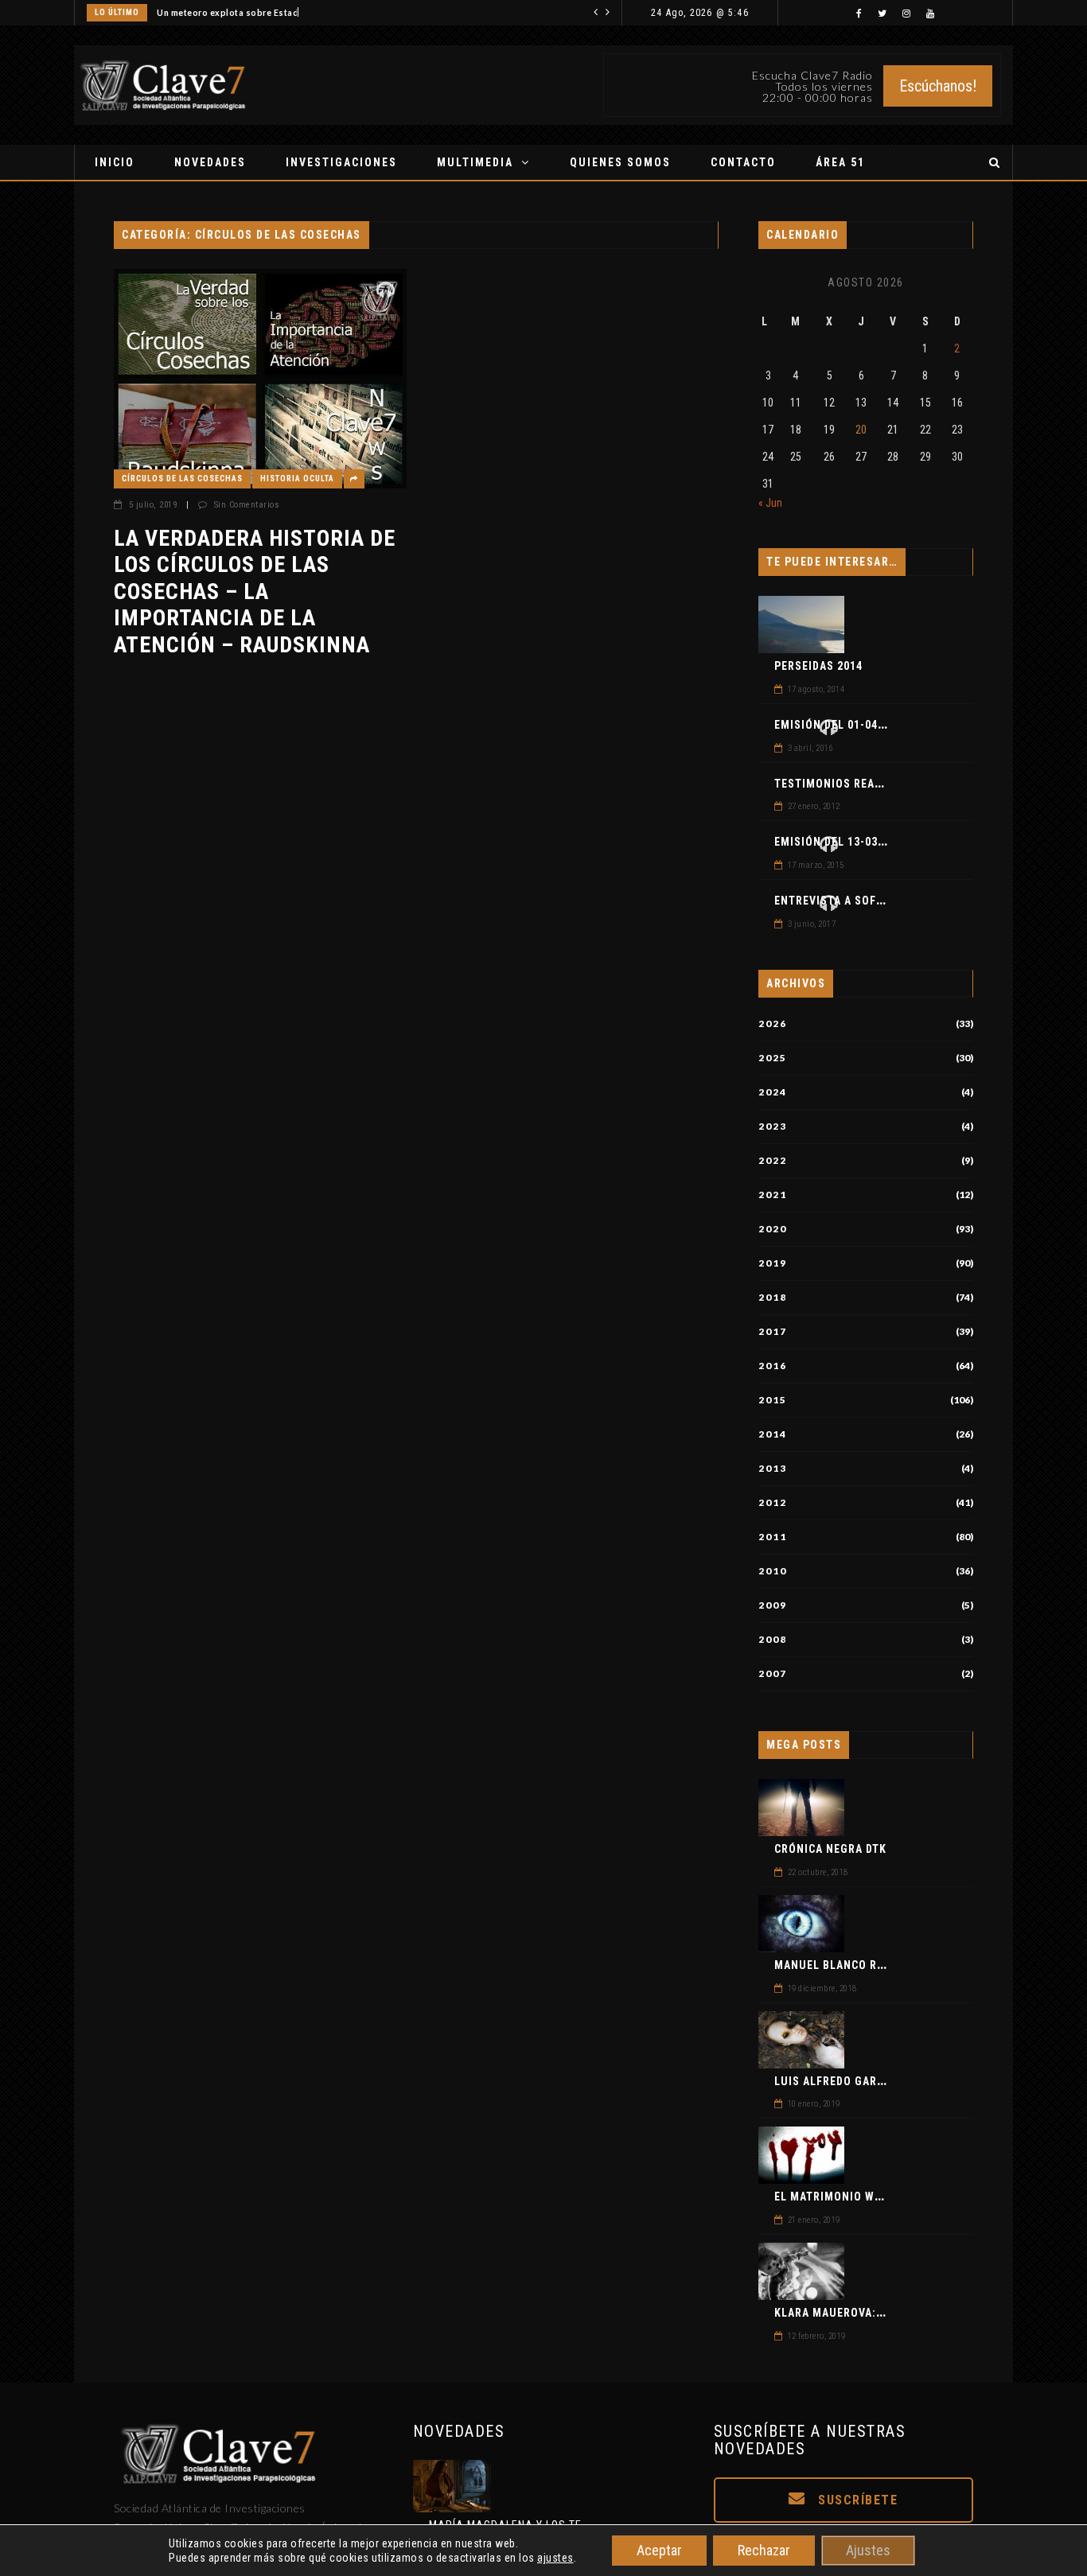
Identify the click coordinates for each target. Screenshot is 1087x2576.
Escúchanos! (937, 85)
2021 (772, 1195)
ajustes (555, 2557)
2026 (772, 1024)
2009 (772, 1605)
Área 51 (840, 162)
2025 (772, 1058)
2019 (772, 1263)
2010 (772, 1571)
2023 (772, 1126)
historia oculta (297, 478)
++++
#### [THE TASK]
Write the listing above out again word for word, excluding all images.

#### [REPLY TO THE EXERCISE]
Identify the click coordinates for each target. Screenshot is 1087x2576.
Escúchanos! (937, 85)
2021 (772, 1195)
ajustes (555, 2557)
2026 (772, 1024)
2009 (772, 1605)
Área 51 (840, 162)
2025 (772, 1058)
2019 (772, 1263)
2010 (772, 1571)
2023 (772, 1126)
historia oculta (297, 478)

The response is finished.